An Oxfam study shows that almost half of all people live in poverty. The extremely rich, on the other hand, are getting richer – and their wealth is growing faster and faster.
dpa | There are more and more billionaires in the world – and their wealth is growing and growing. This emerges from a report that the Development organization Oxfam published at the start of the World Economic Forum in Davos.
Accordingly, the approximately 3,000 billionaires worldwide owned 18.3 trillion US dollars (approximately 15.75 trillion euros) in 2025. Since 2020, they have become more than 80 percent richer, adjusted for inflation. At the same time, almost half of humanity lives in poverty.
For the report, Oxfam used estimates from the US business magazine Forbes on the assets of billionaires with data from the World Bank and those from the UBS World Wealth Report.
In 2025, the wealth of billionaires will have grown by around 16 percent – three times faster than the average of previous years, explains Oxfam. The twelve richest people now have more money than the poorest half of the world’s population, which is more than four billion people.
German billionaires are also getting richer
The richest man in the world, Elon Muskaccording to Oxfam’s calculations, earns as much in four seconds as an average person earns in a year. He would have to give away more than $4,500 per second for his wealth to shrink.
A German billionaire earns the average annual income in Germany in less than an hour and a half
According to Oxfam, the number of billionaires in Germany also increased significantly in 2025, by a third to 172. Adjusted for inflation, their total assets increased by around 30 percent to $840.2 billion.

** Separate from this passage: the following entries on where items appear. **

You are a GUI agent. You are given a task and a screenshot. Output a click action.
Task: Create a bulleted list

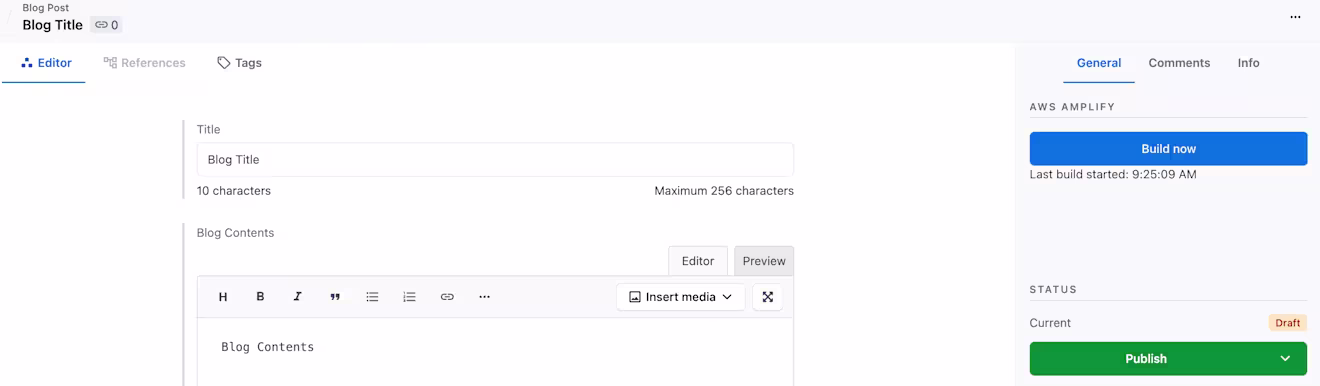point(372,297)
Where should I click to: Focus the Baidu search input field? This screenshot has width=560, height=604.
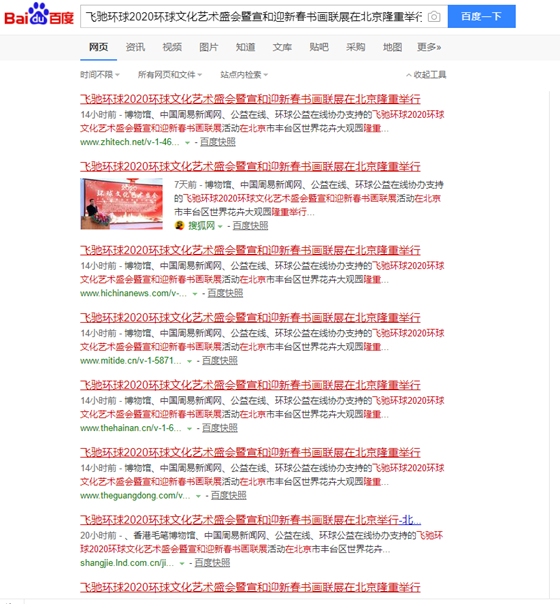coord(254,17)
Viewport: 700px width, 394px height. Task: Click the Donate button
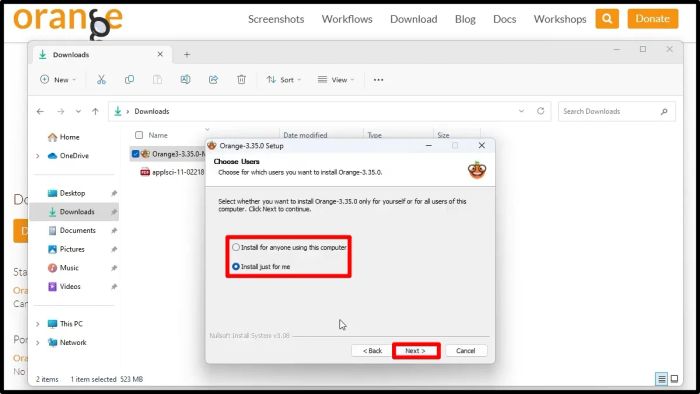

A German billionaire earns the average annual income in Germany in less than an hour and a half, Oxfam calculates. The development organization warns that the large gap between rich and poor is also “an ideal breeding ground for anti-democratic forces.” The federal government must go along with this higher taxes for the rich counteract.
Oxfam is concerned that the economic power of billionaires is clearly reflected in political power. That undermines democracy. According to Oxfam, 100 billionaire families invested $2.6 billion in the last US presidential election campaign. Seven of the ten largest media companies are also at least partly owned by billionaires.